At startup-time, the above macro injects into a registry that Derived 
has a parent, Base.
(Presumably base has done the same, possibly saying it has no parents 
and really is a base.)
If you have multiple parents, you can do e.g.

TF_TYPE_INSTANTIATE(MyMultiClass, TF_3_PARENT(Base1, Base2, Base3));

Along with inserting the parent/child info, the macro above also 
synthesizes cast functions to/from parent and child and adds them to 
the registry -- this is trivially done in the macro,  since static type 
information is available.  After this, at runtime, we simply use the 
typeid() operator on an object and use the RTTI type_info structure to 
do lookups in our type-registry, allowing for all the queries and 
conversions you'd imagine in functions that have no access to static 
type information.

The only ugliness, in fact, is requiring users to add that macro in 
their source code.
It would be nice to avoid that.

------------------------------------------------------
The __cxxabiv1 spec could let us avoid the macro ugliness.  (I say 
could because I'm quite leery about depending on constructs outside the 
language.  While Pixar is limited to linux and OsX right now, [i.e. 
both g++ compilers], you never know how things could change.)
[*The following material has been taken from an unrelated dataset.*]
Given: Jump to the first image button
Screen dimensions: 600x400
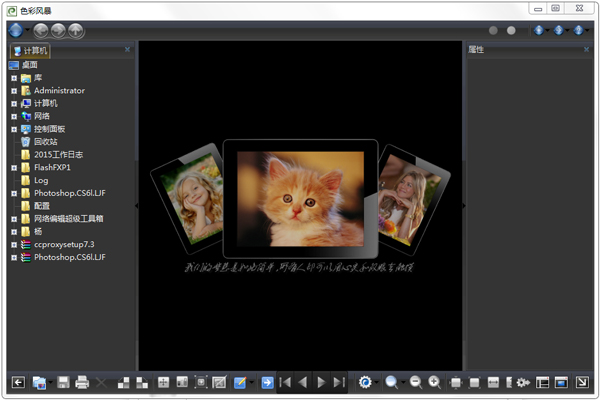Looking at the screenshot, I should pos(285,382).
Anyway, we make use of the type facility to let our variant class 
[called TfAny, in fact!] hold onto a pointer of any type, and then let 
a user ask if it is holding that particular pointer type, or if it 
could be cast to that pointer type.  I don't see anyway that a query 
involving parent/child relationship can be done completely at run-time, 
by a class like boost::any without either the scheme I describe I 
above, or reliance on a facility like __cxxabiv1.  Since you create a 
virtual function which knows only one type, you can't ask it if a cast 
can succeed to an arbitrary static type, you *have* to be able to ask 
if it a cast to a type represented by a type_info can succeed.  And 
*that* can't be done within the language as it stands.

You wrote
>> Here's a biggy.  Consider the boost::any class.  Currently, if it
>> holds a Derived* and you ask it for a Base*, I think it says "no can
>> do."  Imagine if it could actually say "yes, I can give you back a
>> Base*", because it could dynamically look up the parent chain, and do
>> the address shift.
>>
>> That would make boost::any a heck of a lot more useful than it is 
>> today.
>
> boost::any could already be modified to do this, since it "knows" the
> "Derived" type.  I've enclosed an implementation.  Seems to reveal EH
> bugs in quite a few compilers, tho ;-)

I don't understand what you mean by the above.  As I see it in the 
implementation, the any_cast<> operation must hit *exactly* the type 
actually being held or it fails.
The holder object can't answer the question "can your object be cast to 
some other type" without making use of the abi-specific functionality 
we are discussing.  Do you think it can?

Anyway, to answer your other question about shifting addresses, it's 
trivial:
(and Mark Mitchell patiently informed me that what I wanted was indeed 
sitting in the structure, if I'd just take the time to read carefully).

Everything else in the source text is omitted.